:: SELECTED EXTRACT ::
[HN Gopher] Pair Your Compilers at the ABI Cafe
___________________________________________________________________
Pair Your Compilers at the ABI Cafe
Author : nrabulinski
Score : 88 points
Date : 2024-05-06 06:35 UTC (2 days ago)
(HTM) web link (faultlore.com)
(TXT) w3m dump (faultlore.com)
| gumby wrote:
| It's Interop for compilers!
| not2b wrote:
| There is a specified common C++ ABI that gcc, clang, Intel's
| proprietary compiler, and others use. It was originally developed
| for the Itanium processor but is now used by gcc and clang for
| everything. See
|
| https://itanium-cxx-abi.github.io/cxx-abi/abi.html
|
| Unfortunately this ABI didn't specify how __int128 (and other
| nonstandard types) are to be passed.
| jcranmer wrote:
| The Itanium ABI effectively specifies how to lower the C++ ABI
| to an assumed C ABI, and the C ABI is given by what is known as
| the "psABI" (processor-specific ABI).
|
| The (not-most-recent) x86-64 ABI is here:
| https://raw.githubusercontent.com/wiki/hjl-
| tools/x86-psABI/x..., and it does actually explain how to pass
| __int128.
| kevingadd wrote:
| WebAssembly also has a de-facto standard ABI:
| https://github.com/WebAssembly/tool-conventions/blob/main/Ba...
| jcranmer wrote:
| I can definitely feel the pain of trying to work out ABI mismatch
| concerns. It doesn't help that it often isn't clear from the
| output what some of the underlying assumptions are--expected
| stack alignment, for example, or structs being broken up into
| registers or not.
|
| It would be nice if compilers could output some sort of metadata
| that basically says "ah yes, here's a struct, it requires this
| alignment, fields are at these offsets and have these sizes, and
| are present in these cases" (the latter option being able to
| support discriminated unions) or "function call, parameters are
| here, here, and here." You'd think this is what DWARF itself
| provides, but if you play around with DWARF for a bit, you
| discover that it actually lacks a lot of the low-level ABI
| details you want to uncover; instead, it's more of a format
| that's meant to be generic enough to convey to the debugger the
| AST of the source program along with some hint of how to map the
| binary code to that AST--you can't really write a language-
| agnostic DWARF-based debugger.
| PartiallyTyped wrote:
| What you are asking for sounds quite a bit like what rustc
| does.
|
| Rustc (outside `extern "c"`) offers no guarantees on the
| ordering of the fields, however, it guarantees that every
| instance of struct A will have the same ordering during that
| particular compilation. This allows rustc to compile external
| crates (as long as no monomorphization is needed) in a
| consistent manner across all crates that depend on that.
| menaerus wrote:
| Most of the ABI issues arise when you start to mix and match
| shared libaries produced by different compilers, or even the
| libraries produced by the different versions of the same
| compiler.

:: PROBLEM 1 ::
Render the rows below as a Markdown table with columns named Row and Line, starting at the row containing "You are a computer-use agent. The height" and ending at the row containing "I will coord(1452,33).". Include both of those rows, number each one, and leave out any blank lines.

:: INPUT FOR THIS TASK ::
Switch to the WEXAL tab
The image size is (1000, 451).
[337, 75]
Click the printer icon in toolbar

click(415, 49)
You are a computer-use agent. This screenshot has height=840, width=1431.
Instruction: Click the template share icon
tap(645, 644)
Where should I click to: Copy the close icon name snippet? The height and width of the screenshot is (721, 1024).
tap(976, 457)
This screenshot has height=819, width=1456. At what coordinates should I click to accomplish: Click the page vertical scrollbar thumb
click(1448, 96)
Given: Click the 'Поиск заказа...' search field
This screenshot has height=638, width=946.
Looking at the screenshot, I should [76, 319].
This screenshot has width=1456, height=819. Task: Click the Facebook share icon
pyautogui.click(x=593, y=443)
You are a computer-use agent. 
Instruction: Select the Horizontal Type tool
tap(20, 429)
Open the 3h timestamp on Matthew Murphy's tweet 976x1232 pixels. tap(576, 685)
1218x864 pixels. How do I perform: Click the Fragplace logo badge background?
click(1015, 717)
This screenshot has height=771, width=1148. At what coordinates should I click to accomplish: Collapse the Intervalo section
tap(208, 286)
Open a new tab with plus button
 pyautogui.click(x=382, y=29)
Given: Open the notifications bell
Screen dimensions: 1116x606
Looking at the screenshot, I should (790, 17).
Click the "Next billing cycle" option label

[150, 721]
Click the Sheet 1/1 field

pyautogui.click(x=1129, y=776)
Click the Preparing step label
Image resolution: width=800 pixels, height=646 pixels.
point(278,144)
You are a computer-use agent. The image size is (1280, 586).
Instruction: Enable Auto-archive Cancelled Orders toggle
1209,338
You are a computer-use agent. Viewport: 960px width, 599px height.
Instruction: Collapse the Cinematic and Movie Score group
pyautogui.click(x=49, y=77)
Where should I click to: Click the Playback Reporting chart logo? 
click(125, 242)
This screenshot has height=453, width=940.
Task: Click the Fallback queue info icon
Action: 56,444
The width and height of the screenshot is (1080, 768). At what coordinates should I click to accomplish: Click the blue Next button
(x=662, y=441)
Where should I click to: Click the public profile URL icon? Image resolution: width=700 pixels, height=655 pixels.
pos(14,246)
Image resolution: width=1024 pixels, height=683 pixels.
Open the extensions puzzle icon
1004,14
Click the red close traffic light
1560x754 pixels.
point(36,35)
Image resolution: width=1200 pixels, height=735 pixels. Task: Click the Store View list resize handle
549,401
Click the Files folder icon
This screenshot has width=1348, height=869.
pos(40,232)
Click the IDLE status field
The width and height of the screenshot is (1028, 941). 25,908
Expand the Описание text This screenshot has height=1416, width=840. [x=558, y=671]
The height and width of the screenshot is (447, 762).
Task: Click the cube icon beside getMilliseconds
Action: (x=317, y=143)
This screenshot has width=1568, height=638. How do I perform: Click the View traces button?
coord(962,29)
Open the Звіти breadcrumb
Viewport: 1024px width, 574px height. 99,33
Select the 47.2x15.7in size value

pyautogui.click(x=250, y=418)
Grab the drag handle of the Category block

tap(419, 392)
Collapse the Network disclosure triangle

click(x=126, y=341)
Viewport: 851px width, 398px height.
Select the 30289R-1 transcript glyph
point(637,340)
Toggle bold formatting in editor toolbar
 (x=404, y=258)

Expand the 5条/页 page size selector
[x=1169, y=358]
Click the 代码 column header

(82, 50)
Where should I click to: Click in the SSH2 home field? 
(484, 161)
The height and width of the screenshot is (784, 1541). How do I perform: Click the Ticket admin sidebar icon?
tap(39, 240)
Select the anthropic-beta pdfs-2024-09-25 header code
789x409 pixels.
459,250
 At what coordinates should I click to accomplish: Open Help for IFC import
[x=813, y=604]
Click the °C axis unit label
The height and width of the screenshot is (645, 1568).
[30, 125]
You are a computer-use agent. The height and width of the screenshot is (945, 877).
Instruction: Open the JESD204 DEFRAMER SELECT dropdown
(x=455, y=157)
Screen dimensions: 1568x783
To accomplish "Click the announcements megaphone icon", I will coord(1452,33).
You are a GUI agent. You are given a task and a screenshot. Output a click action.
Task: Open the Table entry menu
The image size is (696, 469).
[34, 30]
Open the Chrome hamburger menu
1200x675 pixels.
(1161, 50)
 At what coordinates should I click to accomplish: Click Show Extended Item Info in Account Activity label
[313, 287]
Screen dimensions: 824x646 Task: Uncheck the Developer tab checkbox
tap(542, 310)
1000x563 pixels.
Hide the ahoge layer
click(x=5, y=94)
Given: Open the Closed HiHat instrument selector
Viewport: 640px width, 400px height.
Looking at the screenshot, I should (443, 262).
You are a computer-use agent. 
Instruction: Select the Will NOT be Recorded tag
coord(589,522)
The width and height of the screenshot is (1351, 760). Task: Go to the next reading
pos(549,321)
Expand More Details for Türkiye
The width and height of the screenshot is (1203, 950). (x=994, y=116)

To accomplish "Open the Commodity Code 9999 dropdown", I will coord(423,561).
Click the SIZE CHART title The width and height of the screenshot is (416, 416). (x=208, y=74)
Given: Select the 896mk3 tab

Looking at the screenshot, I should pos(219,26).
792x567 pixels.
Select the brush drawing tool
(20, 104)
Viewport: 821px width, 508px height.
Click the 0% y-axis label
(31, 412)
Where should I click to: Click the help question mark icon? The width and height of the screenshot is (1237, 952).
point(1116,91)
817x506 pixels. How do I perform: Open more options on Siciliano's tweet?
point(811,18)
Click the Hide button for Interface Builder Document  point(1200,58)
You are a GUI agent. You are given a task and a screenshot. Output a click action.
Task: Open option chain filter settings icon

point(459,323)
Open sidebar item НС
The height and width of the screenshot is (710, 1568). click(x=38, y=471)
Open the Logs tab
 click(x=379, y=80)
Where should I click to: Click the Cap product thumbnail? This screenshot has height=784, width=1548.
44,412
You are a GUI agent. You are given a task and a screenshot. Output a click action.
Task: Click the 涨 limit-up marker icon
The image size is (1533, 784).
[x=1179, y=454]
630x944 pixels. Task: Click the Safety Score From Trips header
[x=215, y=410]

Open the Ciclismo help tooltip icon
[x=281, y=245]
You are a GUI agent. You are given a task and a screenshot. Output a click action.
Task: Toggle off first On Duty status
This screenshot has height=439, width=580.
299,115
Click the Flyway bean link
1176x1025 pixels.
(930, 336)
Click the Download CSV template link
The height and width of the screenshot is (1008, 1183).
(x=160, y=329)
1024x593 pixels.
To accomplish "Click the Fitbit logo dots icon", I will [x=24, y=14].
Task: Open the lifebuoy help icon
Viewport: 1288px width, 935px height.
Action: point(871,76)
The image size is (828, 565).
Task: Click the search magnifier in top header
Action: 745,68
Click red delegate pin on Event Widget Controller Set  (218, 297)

:: PROBLEM 2 ::
In the ABI Cafe thread, which processor was the common C++ ABI originally developed for?

:: WRITTEN RESPONSE 1 ::
| Row | Line |
|---|---|
| 1 | You are a computer-use agent. The height and width of the screenshot is (945, 877). |
| 2 | Instruction: Open the JESD204 DEFRAMER SELECT dropdown |
| 3 | (x=455, y=157) |
| 4 | Screen dimensions: 1568x783 |
| 5 | To accomplish "Click the announcements megaphone icon", I will coord(1452,33). |

:: WRITTEN RESPONSE 2 ::
The Itanium processor.